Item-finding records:
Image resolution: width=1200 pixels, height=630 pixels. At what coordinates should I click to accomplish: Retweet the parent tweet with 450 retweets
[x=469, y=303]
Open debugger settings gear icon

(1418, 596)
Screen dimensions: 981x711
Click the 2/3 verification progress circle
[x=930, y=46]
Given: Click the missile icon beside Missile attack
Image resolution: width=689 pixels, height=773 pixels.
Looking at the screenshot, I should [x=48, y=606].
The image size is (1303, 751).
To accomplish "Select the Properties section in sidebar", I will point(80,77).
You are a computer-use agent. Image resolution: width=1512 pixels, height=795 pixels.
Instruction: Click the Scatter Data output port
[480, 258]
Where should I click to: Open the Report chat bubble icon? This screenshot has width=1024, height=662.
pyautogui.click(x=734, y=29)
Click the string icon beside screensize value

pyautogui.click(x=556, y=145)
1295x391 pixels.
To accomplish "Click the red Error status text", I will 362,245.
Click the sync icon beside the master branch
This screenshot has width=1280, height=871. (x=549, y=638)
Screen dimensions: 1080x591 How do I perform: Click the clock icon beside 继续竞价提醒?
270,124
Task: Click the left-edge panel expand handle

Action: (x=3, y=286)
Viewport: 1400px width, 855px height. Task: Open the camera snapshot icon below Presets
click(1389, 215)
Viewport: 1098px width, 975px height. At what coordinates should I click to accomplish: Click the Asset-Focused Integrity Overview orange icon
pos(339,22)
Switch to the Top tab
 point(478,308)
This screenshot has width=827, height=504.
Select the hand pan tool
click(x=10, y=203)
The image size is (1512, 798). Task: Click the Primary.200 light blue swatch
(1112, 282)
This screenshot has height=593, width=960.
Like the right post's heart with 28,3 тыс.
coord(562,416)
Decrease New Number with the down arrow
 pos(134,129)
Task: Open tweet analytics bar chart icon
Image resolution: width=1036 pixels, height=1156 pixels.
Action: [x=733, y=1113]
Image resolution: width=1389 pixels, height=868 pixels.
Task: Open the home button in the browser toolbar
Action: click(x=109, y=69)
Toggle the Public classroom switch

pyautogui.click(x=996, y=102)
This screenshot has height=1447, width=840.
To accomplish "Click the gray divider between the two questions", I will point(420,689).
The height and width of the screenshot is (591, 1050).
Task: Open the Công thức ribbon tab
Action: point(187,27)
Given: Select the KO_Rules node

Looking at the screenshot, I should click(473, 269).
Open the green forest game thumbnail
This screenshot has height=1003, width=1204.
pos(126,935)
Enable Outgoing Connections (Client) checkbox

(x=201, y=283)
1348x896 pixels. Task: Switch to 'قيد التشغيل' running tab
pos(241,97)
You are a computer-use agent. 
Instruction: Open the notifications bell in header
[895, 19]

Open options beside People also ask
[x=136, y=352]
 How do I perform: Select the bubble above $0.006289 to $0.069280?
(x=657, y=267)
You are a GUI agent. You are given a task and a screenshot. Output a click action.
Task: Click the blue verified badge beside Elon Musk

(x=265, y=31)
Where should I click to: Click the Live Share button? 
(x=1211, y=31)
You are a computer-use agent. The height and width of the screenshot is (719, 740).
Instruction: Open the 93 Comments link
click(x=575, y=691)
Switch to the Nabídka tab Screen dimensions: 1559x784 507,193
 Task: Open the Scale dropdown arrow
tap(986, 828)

JOB: Rewrite every line of the rows above as a Markdown table with two columns, No. and Line, numbering the lines in order and leaving out blank ones.

WRITTEN RESPONSE:
| No. | Line |
|---|---|
| 1 | Image resolution: width=1200 pixels, height=630 pixels. At what coordinates should I click to accomplish: Retweet the parent tweet with 450 retweets |
| 2 | [x=469, y=303] |
| 3 | Open debugger settings gear icon |
| 4 | (1418, 596) |
| 5 | Screen dimensions: 981x711 |
| 6 | Click the 2/3 verification progress circle |
| 7 | [x=930, y=46] |
| 8 | Given: Click the missile icon beside Missile attack |
| 9 | Image resolution: width=689 pixels, height=773 pixels. |
| 10 | Looking at the screenshot, I should [x=48, y=606]. |
| 11 | The image size is (1303, 751). |
| 12 | To accomplish "Select the Properties section in sidebar", I will point(80,77). |
| 13 | You are a computer-use agent. Image resolution: width=1512 pixels, height=795 pixels. |
| 14 | Instruction: Click the Scatter Data output port |
| 15 | [480, 258] |
| 16 | Where should I click to: Open the Report chat bubble icon? This screenshot has width=1024, height=662. |
| 17 | pyautogui.click(x=734, y=29) |
| 18 | Click the string icon beside screensize value |
| 19 | pyautogui.click(x=556, y=145) |
| 20 | 1295x391 pixels. |
| 21 | To accomplish "Click the red Error status text", I will 362,245. |
| 22 | Click the sync icon beside the master branch |
| 23 | This screenshot has width=1280, height=871. (x=549, y=638) |
| 24 | Screen dimensions: 1080x591 How do I perform: Click the clock icon beside 继续竞价提醒? |
| 25 | 270,124 |
| 26 | Task: Click the left-edge panel expand handle |
| 27 | Action: (x=3, y=286) |
| 28 | Viewport: 1400px width, 855px height. Task: Open the camera snapshot icon below Presets |
| 29 | click(1389, 215) |
| 30 | Viewport: 1098px width, 975px height. At what coordinates should I click to accomplish: Click the Asset-Focused Integrity Overview orange icon |
| 31 | pos(339,22) |
| 32 | Switch to the Top tab |
| 33 |  point(478,308) |
| 34 | This screenshot has width=827, height=504. |
| 35 | Select the hand pan tool |
| 36 | click(x=10, y=203) |
| 37 | The image size is (1512, 798). Task: Click the Primary.200 light blue swatch |
| 38 | (1112, 282) |
| 39 | This screenshot has height=593, width=960. |
| 40 | Like the right post's heart with 28,3 тыс. |
| 41 | coord(562,416) |
| 42 | Decrease New Number with the down arrow |
| 43 |  pos(134,129) |
| 44 | Task: Open tweet analytics bar chart icon |
| 45 | Image resolution: width=1036 pixels, height=1156 pixels. |
| 46 | Action: [x=733, y=1113] |
| 47 | Image resolution: width=1389 pixels, height=868 pixels. |
| 48 | Task: Open the home button in the browser toolbar |
| 49 | Action: click(x=109, y=69) |
| 50 | Toggle the Public classroom switch |
| 51 | pyautogui.click(x=996, y=102) |
| 52 | This screenshot has height=1447, width=840. |
| 53 | To accomplish "Click the gray divider between the two questions", I will point(420,689). |
| 54 | The height and width of the screenshot is (591, 1050). |
| 55 | Task: Open the Công thức ribbon tab |
| 56 | Action: point(187,27) |
| 57 | Given: Select the KO_Rules node |
| 58 | Looking at the screenshot, I should click(473, 269). |
| 59 | Open the green forest game thumbnail |
| 60 | This screenshot has height=1003, width=1204. |
| 61 | pos(126,935) |
| 62 | Enable Outgoing Connections (Client) checkbox |
| 63 | (x=201, y=283) |
| 64 | 1348x896 pixels. Task: Switch to 'قيد التشغيل' running tab |
| 65 | pos(241,97) |
| 66 | You are a computer-use agent.  |
| 67 | Instruction: Open the notifications bell in header |
| 68 | [895, 19] |
| 69 | Open options beside People also ask |
| 70 | [x=136, y=352] |
| 71 |  How do I perform: Select the bubble above $0.006289 to $0.069280? |
| 72 | (x=657, y=267) |
| 73 | You are a GUI agent. You are given a task and a screenshot. Output a click action. |
| 74 | Task: Click the blue verified badge beside Elon Musk |
| 75 | (x=265, y=31) |
| 76 | Where should I click to: Click the Live Share button?  |
| 77 | (x=1211, y=31) |
| 78 | You are a computer-use agent. The height and width of the screenshot is (719, 740). |
| 79 | Instruction: Open the 93 Comments link |
| 80 | click(x=575, y=691) |
| 81 | Switch to the Nabídka tab Screen dimensions: 1559x784 507,193 |
| 82 |  Task: Open the Scale dropdown arrow |
| 83 | tap(986, 828) |